In the UK, the manufacture and supply of over-the-counter (OTC) medicines is tightly regulated to ensure products are safe, effective and of a consistently high quality.
Products are subject to strict licensing procedures as laid down by the Medicines Act 1968 and EU legislation which can over-ride UK legislation. These are enforced by the Medicines and Healthcare products Regulatory Agency (MHRA) and the Commission on Human Medicines (CHM) and in Europe, the European Medicines Agency (EMA) and the Committee for Human Medicinal Products (CHMP).
A product can only be sold if it has a Marketing Authorisation (MA). To be granted a Marketing Authorisation, the applicant company has to provide evidence to prove to MHRA that the product meets all the necessary requirements for safety, efficacy and quality.
An important part of the Marketing Authorisation is the Summary of Product Characteristics (SmPC). This summarises all the product attributes such as the active ingredients, what it can be used for, how it works, warnings and side effects. It forms the basis for any claims made about the product including those that can be used in advertising.

Data extract -
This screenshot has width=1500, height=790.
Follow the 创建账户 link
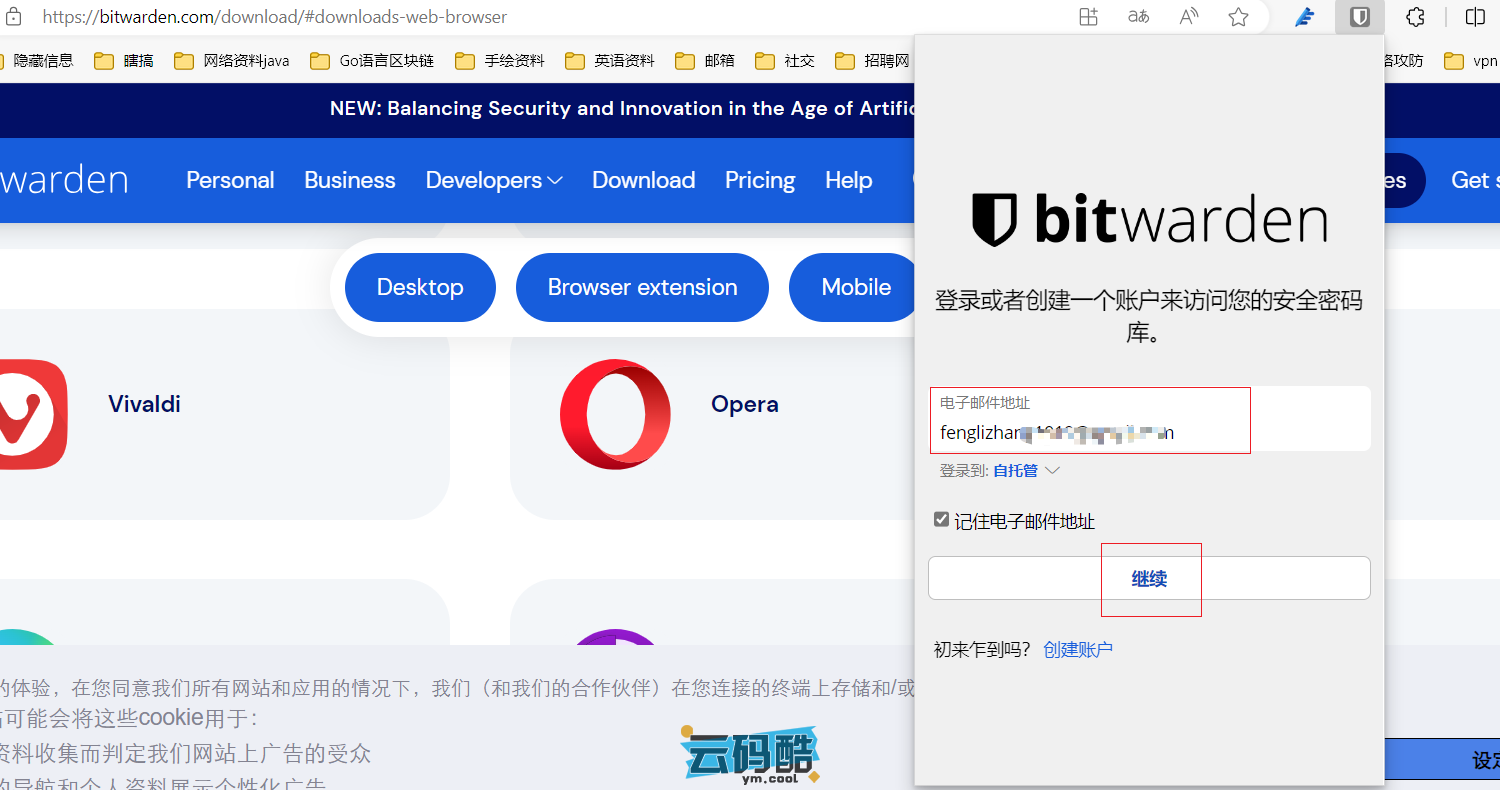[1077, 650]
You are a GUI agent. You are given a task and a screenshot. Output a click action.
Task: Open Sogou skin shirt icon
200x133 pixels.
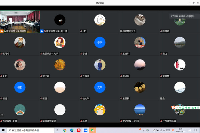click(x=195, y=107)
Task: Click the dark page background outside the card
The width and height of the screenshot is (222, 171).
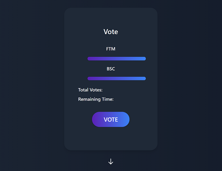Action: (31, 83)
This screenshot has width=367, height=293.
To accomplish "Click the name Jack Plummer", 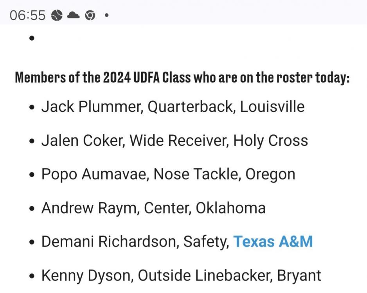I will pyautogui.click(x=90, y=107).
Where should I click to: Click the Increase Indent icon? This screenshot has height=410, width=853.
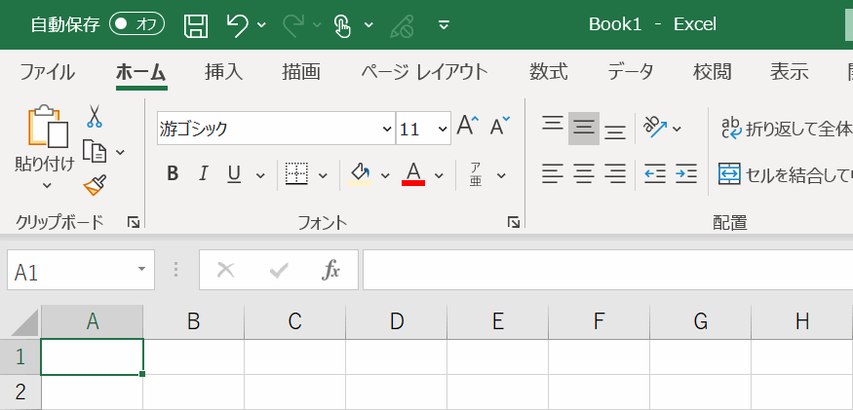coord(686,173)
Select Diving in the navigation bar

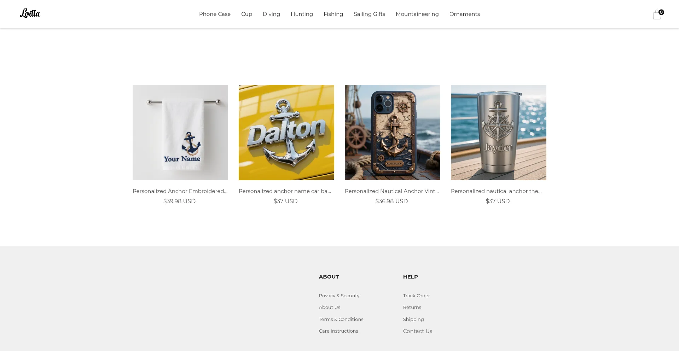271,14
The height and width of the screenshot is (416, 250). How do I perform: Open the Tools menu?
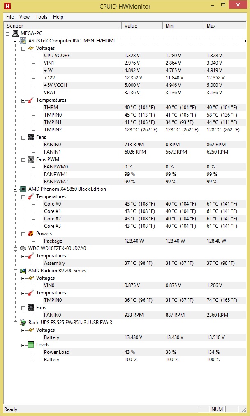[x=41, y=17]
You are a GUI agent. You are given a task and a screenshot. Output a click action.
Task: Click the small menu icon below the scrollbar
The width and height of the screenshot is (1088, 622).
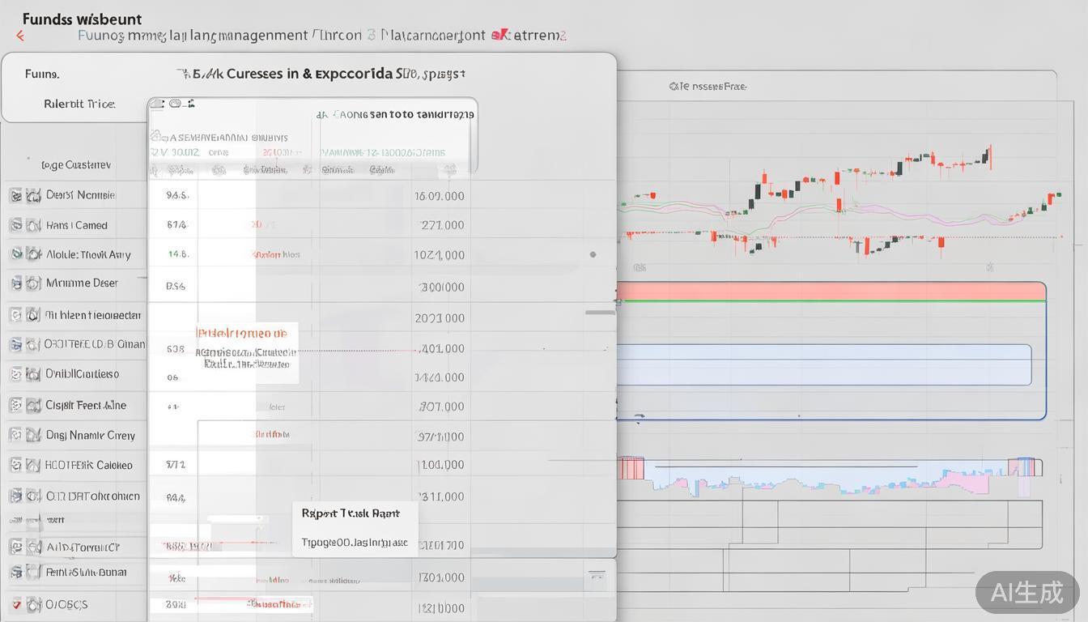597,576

Required tasks -
1. In the text on UK rules for over-the-counter medicines, rewrite the part that begins at the words "An important part" and stops after "used in advertising.", swapping "advertising" for "promotion".
2. According to the text on UK rules for over-the-counter medicines, which act lays down the licensing procedures for these products?
3. Write the next part of the text on UK rules for over-the-counter medicines, starting after its last sentence.
The rows come from a separate source, not from the text on UK medicine rules.

Numbered responses -
1.
An important part of the Marketing Authorisation is the Summary of Product Characteristics (SmPC). This summarises all the product attributes such as the active ingredients, what it can be used for, how it works, warnings and side effects. It forms the basis for any claims made about the product including those that can be used in promotion.

2. The Medicines Act 1968, together with EU legislation.

3.
Products may also be granted a Marketing Authorisation through a European route which can allow a medicine to be launched into more than one European country.
Once on sale, OTC medicines are continually monitored by MHRA, taking into account the latest scientific evidence and reports of possible side effects from health professionals and patients.
Many OTC products were initially only available on prescription but have been made available over-the-counter after demonstrating a history of safe use as a prescription medicine. More information about this can be found on the access to medicines page.
PAGB offers member companies advice on all aspects of the current regulations, guidance and legislation at both UK and European level.